Unfortunately, the UN could only merely verbally denounce any violations of International Law by the world’s foremost powers. It cannot use countervailing force against violators of the law, for example, on account of the divided nature of the UN Security Council, whose permanent members have shown incapability of seeing eye-to-eye on grave matters relating to International Law and order over the decades.

The foregoing considerations could force the conclusion on uncritical sections that Political Realism or Realpolitik has won out in the end. A basic premise of the school of thought known as Political Realism is that power or force wielded by states and international actors determine the shape, direction and substance of international relations. This school stands in marked contrast to political idealists who essentially proclaim that moral norms and values determine the nature of local and international politics.

While, British political scientist Thomas Hobbes, for instance, was a proponent of Political Realism, political idealism has its roots in the teachings of Socrates, Plato and latterly Friedrich Hegel of Germany, to name just few such notables.

On the face of it, therefore, there is no getting way from the conclusion that coercive force is the deciding factor in international politics. If this were not so, US President Donald Trump in collaboration with Israeli Rightist Premier Benjamin Natanyahu could not have wielded the ‘big stick’, so to speak, on Iran, killed its Supreme Head of State, terrorized the Iranian public and gone ‘scot-free’. That is, currently, the US’ impunity seems to be limitless.

Moreover, the evidence is that the Western bloc is reuniting in the face of Iran’s threats to stymie the flow of oil from West Asia to the rest of the world. The recent G7 summit witnessed a coming together of the foremost powers of the global North to ensure that the West does not suffer grave negative consequences from any future blocking of western oil supplies.
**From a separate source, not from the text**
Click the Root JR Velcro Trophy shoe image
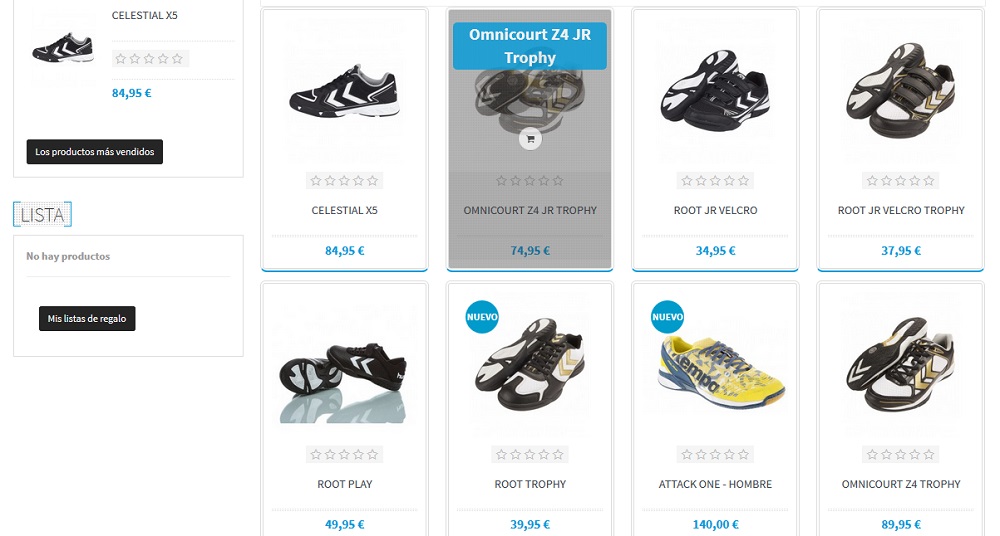 point(901,91)
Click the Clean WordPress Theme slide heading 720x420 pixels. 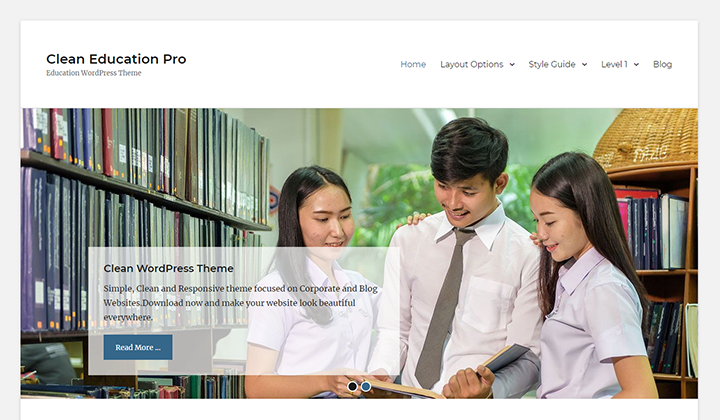pos(169,269)
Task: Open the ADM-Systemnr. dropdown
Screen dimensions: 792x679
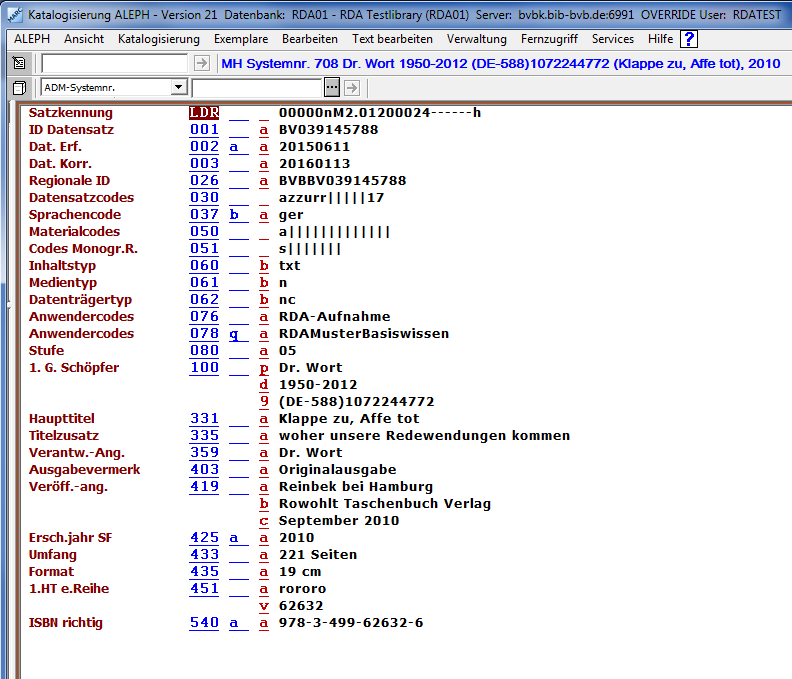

Meanwhile, Israel is having a ‘free run’ of the Middle East, so to speak, picking out perceived adversarial powers, such as Lebanon, and militarily neutralizing them; once again with impunity. On the other hand, Iran has been bringing under assault, with no questions asked, Gulf states that are seen as allying with the US and Israel. West Asia is facing a compounded crisis and International Law seems to be helplessly silent.

Wittingly or unwittingly, matters at the heart of International Law and peace are being obfuscated by some pro-Trump administration commentators meanwhile. For example, retired US Navy Captain Brent Sadler has cited Article 51 of the UN Charter, which provides for the right to self or collective self-defence of UN member states in the face of armed attacks, as justifying the US sinking of the Iranian vessel (See page 2 of The Island of March 10, 2026). But the Article makes it clear that such measures could be resorted to by UN members only ‘ if an armed attack occurs’ against them and under no other circumstances. But no such thing happened in the incident in question and the US acted under a sheer threat perception.

Clearly, the US has violated the Article through its action and has once again demonstrated its tendency to arbitrarily use military might. The general drift of Sadler’s thinking is that in the face of pressing national priorities, obligations of a state under International Law could be side-stepped. This is a sure recipe for international anarchy because in such a policy environment states could pursue their national interests, irrespective of their merits, disregarding in the process their obligations towards the international community.

Moreover, Article 51 repeatedly reiterates the authority of the UN Security Council and the obligation of those states that act in self-defence to report to the Council and be guided by it. Sadler, therefore, could be said to have cited the Article very selectively, whereas, right along member states’ commitments to the UNSC are stressed.

However, it is beyond doubt that international anarchy has strengthened its grip over the world. While the US set destabilizing precedents after the crumbling of the Cold War that paved the way for the current anarchic situation, Russia further aggravated these degenerative trends through its invasion of Ukraine. Stepping back from anarchy has thus emerged as the prime challenge for the world community.